One of my favorite parts in “Women at Church” is where Neylan points out the strong and empowering message that we could send to the world about the importance of women’s contributions in the Church by making those contributions more visible. We live in a visual world, and while words are important, so are images. The recent changes in seating assignments during General Conference, for example, where Relief Society, Young Women, and Primary General Presidencies have been invited to take a more central position on the rostrum, and the addition of these women’s portraits in the lobby of the Conference Center and in the center page of the Conference issue of the Ensign and Liahona alongside the General Authorities are some examples of this being put into practice. One of Neylan’s suggestions is that we consider inviting ward or stake Relief Society, Young Women, and/or Primary presidencies to sit on the stand during Ward or Stake Conferences.
Some may consider this an example of tokenism or window dressing, since these women do not preside over the meeting. But whereas changing who presides would require a change in doctrine (as Elder Oaks’ April 2014 General Conference address made clear), the change suggested by Neylan would require no change in doctrine, nor any change in official church policy. And the benefits could be great: both men and women, old and young, would see women as well as men recognized on the stand for the important work that they do in the Church. Our doctrine is clear on this: the work that Priesthood brethren do in the Church is no more nor less valuable than the work that sisters do in their Relief Society, Young Women, Primary, and other callings. So how can it hurt us to have a visible representation of the equal value of those contributions on the stand? Making women’s roles and responsibilities more visible to both the men and the women in the ward by having RS, YW and/or Primary leaders sit on the stand, even if only for Ward and Stake Conference, does not fly in the face of anything more than our traditions and customs (and perhaps in some cases our prejudices). And if it removes a potential hurdle for our youth or other members struggling because of the imbalance in the visibility of women’s contributions, all of whom are growing up and living in a world where the world’s definition and visual depiction of equality is what they live and experience every day at school, at work, and in their other non-Church associations, and if it can remove that hurdle without changing doctrine or policy, then indeed, why not!?

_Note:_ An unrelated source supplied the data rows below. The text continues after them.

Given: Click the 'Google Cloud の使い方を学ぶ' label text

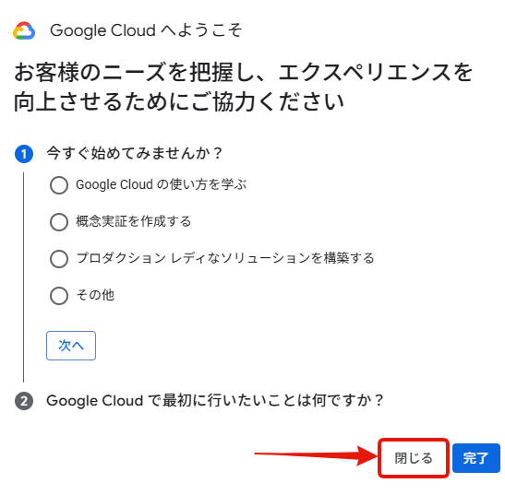Looking at the screenshot, I should tap(162, 184).
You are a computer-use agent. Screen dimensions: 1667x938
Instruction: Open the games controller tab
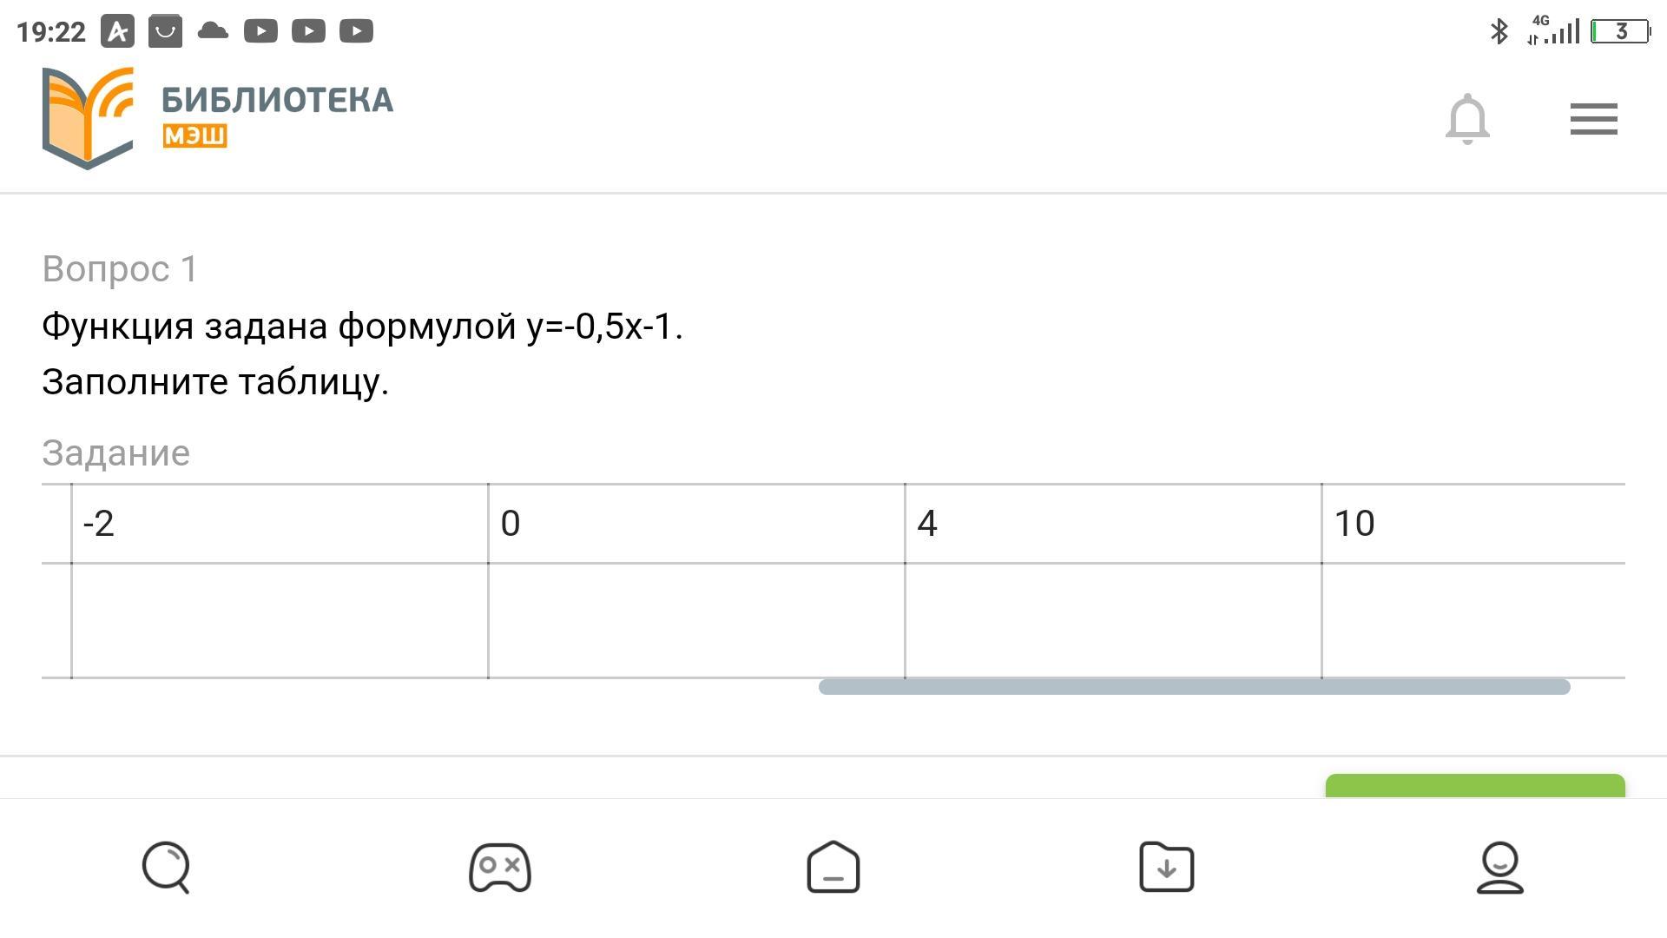pyautogui.click(x=499, y=867)
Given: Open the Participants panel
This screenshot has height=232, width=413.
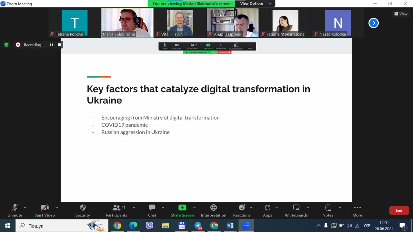Looking at the screenshot, I should point(116,208).
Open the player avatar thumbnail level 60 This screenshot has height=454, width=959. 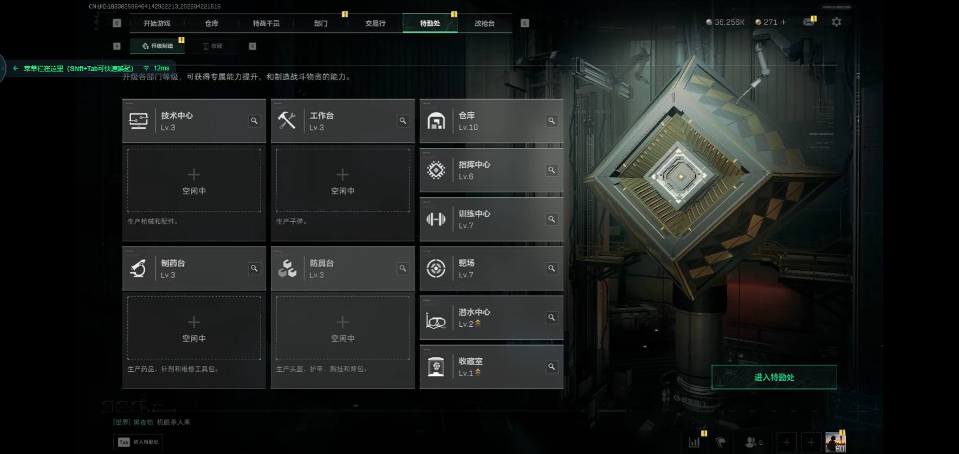[x=835, y=442]
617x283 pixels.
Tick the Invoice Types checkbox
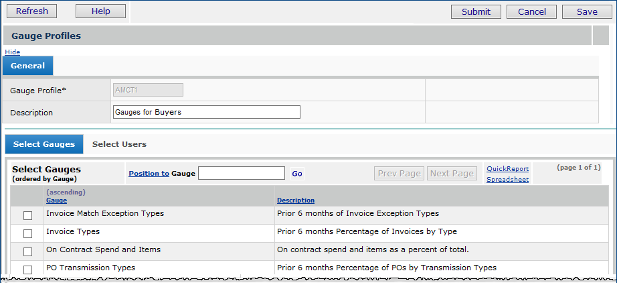pyautogui.click(x=27, y=233)
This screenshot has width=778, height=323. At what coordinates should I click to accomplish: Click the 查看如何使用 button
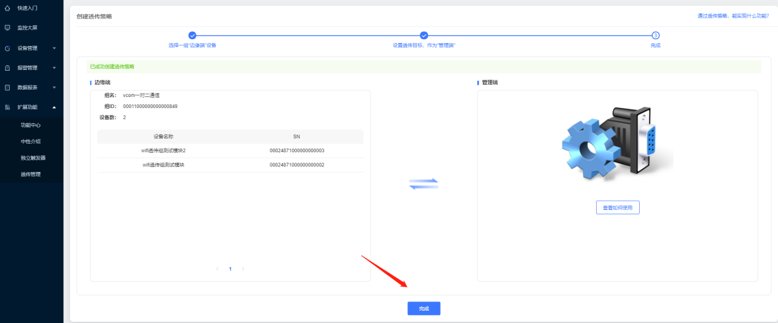pyautogui.click(x=618, y=208)
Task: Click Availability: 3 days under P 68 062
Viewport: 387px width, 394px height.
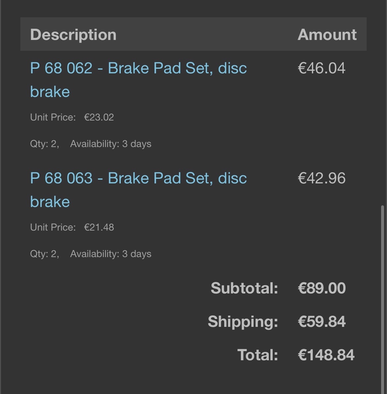Action: tap(111, 144)
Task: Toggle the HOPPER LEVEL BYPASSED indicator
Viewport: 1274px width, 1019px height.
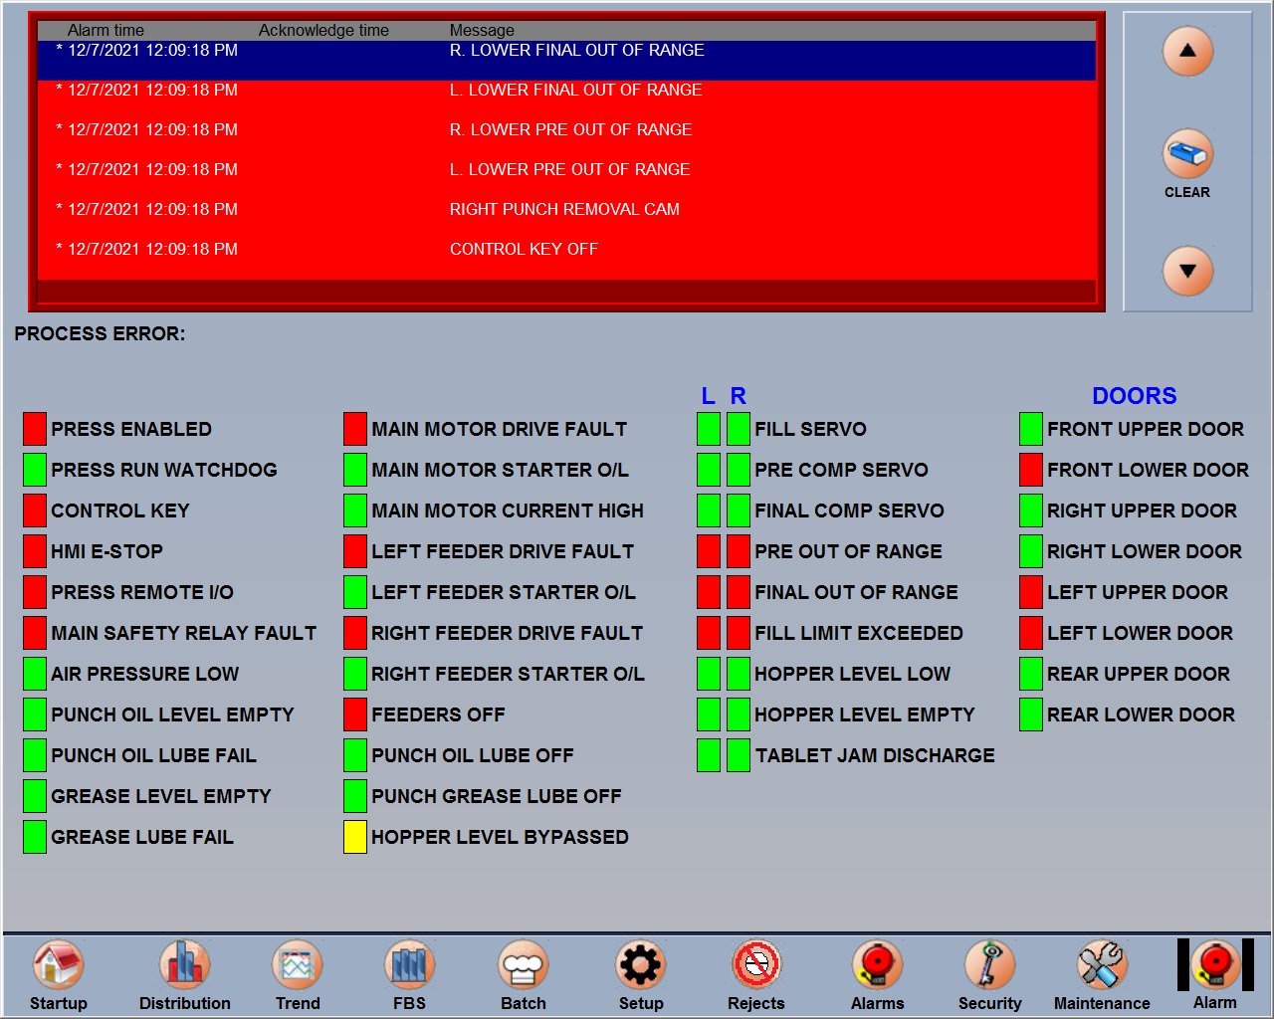Action: coord(354,836)
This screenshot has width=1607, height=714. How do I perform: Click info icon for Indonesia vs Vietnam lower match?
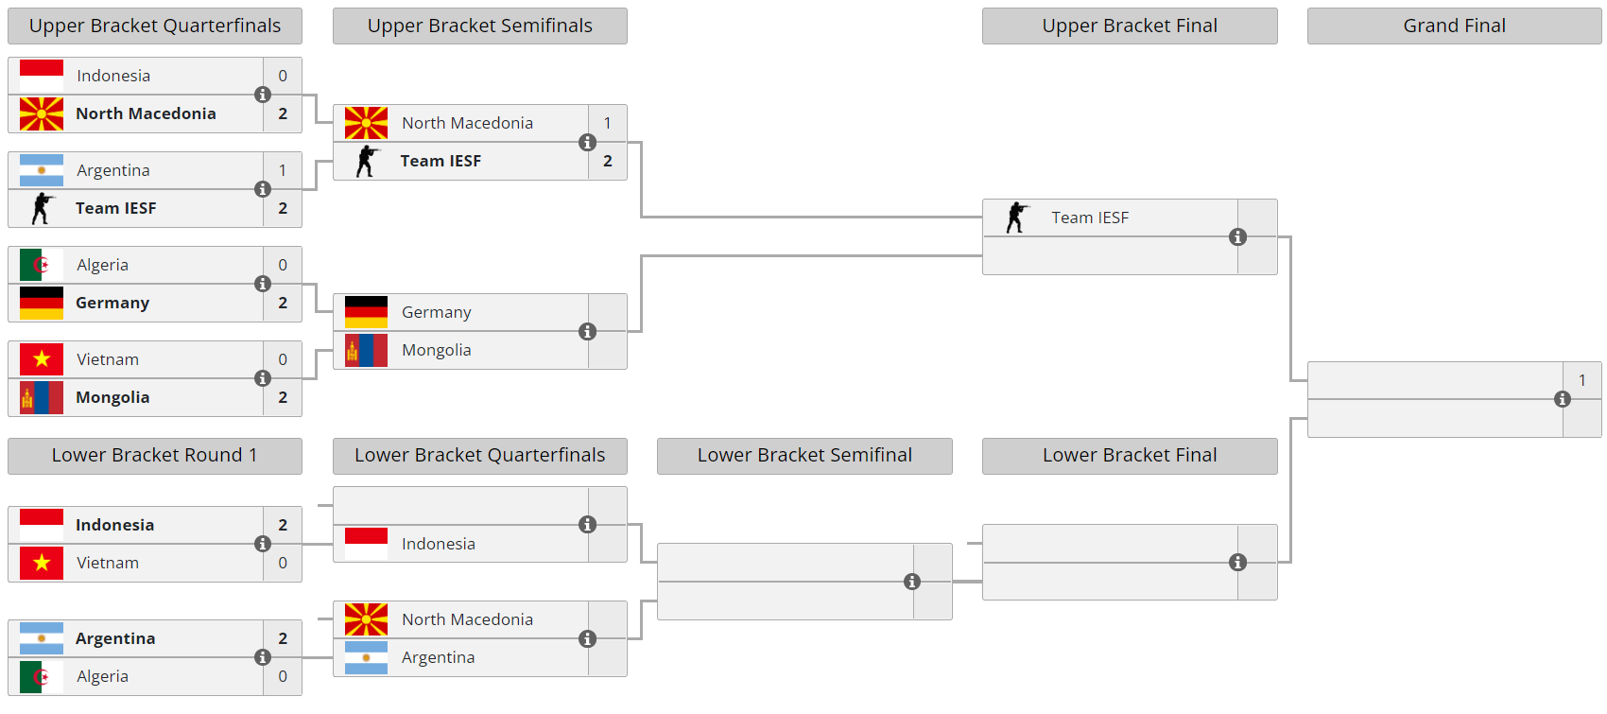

We ignore or minimize the distinction between our “gospel” understanding of these terms and concepts and the “worldly” understanding to our great detriment, as it undermines our ability to be “in the world but not of the world.” We need to be not only multi-lingual in our missionary training centers as we teach the various languages of the world, but also multi-lingual in our cultural rhetoric and understanding. This will help us guide those who would welcome such empowering and ennobling doctrines if they could see them through a gospel lens, unburdened of the rhetorical baggage that otherwise prevents them from seeing the beauty of our doctrine.